Foto de Diego Macagnan
Na noite de quinta-feira, 22 de agosto, aproximadamente 100 pessoas, representando diversos setores da sociedade de Frederico Westphalen e região, se reuniram no Salão Nobre da Associação Empresarial ACI/CDL de Frederico Westphalen (AEFW) para participar da Audiência Pública convocada pelo União Frederiquense. Durante o evento, conduzido pelos ex-presidentes Edison Cantarelli e Vinícius Girardi, com a participação do também ex-presidente Celson Oliveira e do diretor financeiro Pedro Gelson da Costa, foi destacada a delicada situação financeira do clube, que atualmente enfrenta uma dívida substancial. Segundo os responsáveis, o montante das dívidas do União Frederiquense alcança R$ 5.741.085,00, valor sujeito a variações devido a correções e juros acumulados ao longo do tempo.
A dívida do clube encontra-se distribuída entre várias instituições financeiras e credores, com os maiores débitos registrados junto ao Sicredi, totalizando R$ 1.880.000,00, a ser parcelado a partir de dezembro de 2024, e ao Sicoob, com um total de R$ 1.420.000,00, parcelado em 120 meses a partir de novembro do mesmo ano. Além disso, existem valores significativos a serem pagos à Cresol, no valor de R$ 250.000,00, cujos pagamentos mensais de R$ 7.800,00 estão em andamento, e outros credores, incluindo pessoas jurídicas e físicas, bem como encargos e impostos pendentes, que, somados, resultam em um cenário financeiro que exige medidas emergenciais. Entre essas pendências estão R$ 1.619.441,00 destinados a pessoas jurídicas, R$ 200.000,00 em encargos e impostos e R$ 119.244,00 referentes a ações trabalhistas. Para diminuir a dívida por exemplo com o Sicredi, serão oferecidos quatro terrenos no entorno da Arena, que poderão amortizar a dívida em quase R$ 1 milhão.
Durante a audiência, também foi discutida a situação patrimonial do clube, que inclui a Arena União, avaliada em R$ 11.500.000,00, além de terrenos e bens móveis estimados em aproximadamente R$ 2.000.000,00, totalizando um patrimônio de R$ 13.500.000,00. Em resposta a esse panorama, foram estabelecidas diversas metas e estratégias voltadas para o saneamento das finanças do clube, entre elas, a manutenção de um Comitê Gestor, responsável pela administração da dívida, e a formação de novos Conselhos de Administração e Deliberativo, ações que dependem fortemente do apoio da comunidade para serem concretizadas.

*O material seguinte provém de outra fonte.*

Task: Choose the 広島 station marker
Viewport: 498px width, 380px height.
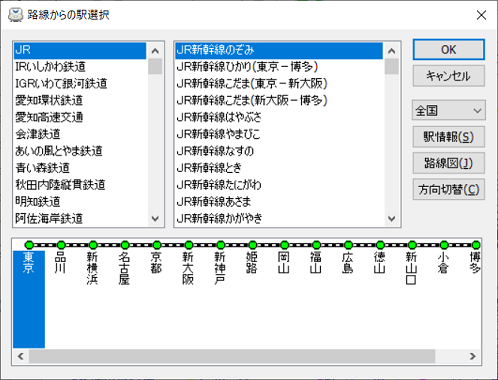Action: pyautogui.click(x=348, y=245)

No curto prazo, as principais iniciativas incluem a parceria com a empresa Volters, que tem o potencial de gerar uma receita recorrente de cerca de R$ 500.000,00 a partir da fatura de energia, a venda de 30 títulos remidos até o final deste ano, com cada título avaliado em R$ 35.000,00, e a busca por novos investidores, seja para a criação de uma Sociedade Anônima do Futebol (SAF) ou para a gestão do futebol. Adicionalmente, o debate sobre uma Parceria Público-Privada com o município, no contexto da Arena União, foi apontado como uma meta crucial, embora seus impactos financeiros não sejam imediatos.
Além de detalhar a situação financeira, a audiência pública teve como objetivo sensibilizar a comunidade sobre a importância de seu apoio para a recuperação e estabilização do União Frederiquense, especialmente em um momento que é considerado decisivo para o futuro do clube.
A partir de agora, a comissão que atuou na audiência trabalhará até que a próxima gestão assuma o comando. Os ex-presidentes irão coordenar a transição para a nova composição que será formada, com a expectativa de que os convites para os novos membros do Conselho Deliberativo, assim como para o presidente e os nove vice-presidentes, sejam feitos o mais breve possível, garantindo, assim, que o clube continue em funcionamento em 2025.